IGeekphone noted a high-profile public letter calling for a moratorium on large-scale generative AI experiments. CAIDP chairman Marc Rotenberg is also one of the signatories of the letter, along with a group of AI researchers and OpenAI co-founder Elon Musk. Like the letter, the complaint calls for slowing the development of generative AI models and stricter government regulation.
CAIDP points to the potential threat posed by OpenAI’s GPT-4 generative text model, which was announced in mid-March. These include the potential for GPT-4 to generate malicious code, as well as bias in training data that can perpetuate stereotypes or unfairly differentiate between race and gender, for example in hiring. The complaint also points to serious privacy issues with the OpenAI product interface — such as a recently discovered bug that allowed OpenAI ChatGPT’s chat history and possible payment information to be seen by other users.
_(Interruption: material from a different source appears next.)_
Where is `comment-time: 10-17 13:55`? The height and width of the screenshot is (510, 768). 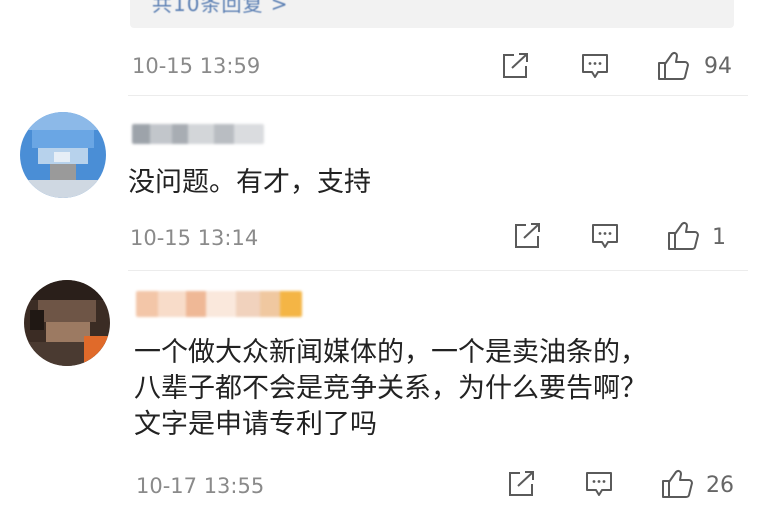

OpenAI has previously publicly acknowledged the potential threat posed by AI text generation, but CAIDP believes GPT-4 crosses the line into consumer harm and should trigger regulatory action. CAIDP sought to hold OpenAI accountable for violating Section 5 of the Federal Trade Commission Act, which prohibits unfair and deceptive trade practices. The complaint alleges that “OpenAI made GPT-4 available to the public for commercial purposes with full knowledge of these risks.” The CAIDP also calls generative models confidently fabricating facts that do not exist a form of deception.
In its complaint, CAIDP asked the Federal Trade Commission to halt the commercial deployment of any further GPT models and for an independent evaluation before any future models are introduced. It also calls for a publicly accessible reporting tool similar to the one consumers can file fraud complaints. And seek explicit rulemaking by the Federal Trade Commission for generative AI systems to build on the agency’s ongoing, but still relatively informal, research and evaluation of AI tools.
The US Federal Trade Commission has previously expressed an interest in regulating AI tools. The commission has warned that biased AI systems could trigger enforcement actions, and at an event with the Justice Department this week, FTC Chairwoman Lena Khan said the agency would look for signs that large incumbent tech companies were trying to edge out competition.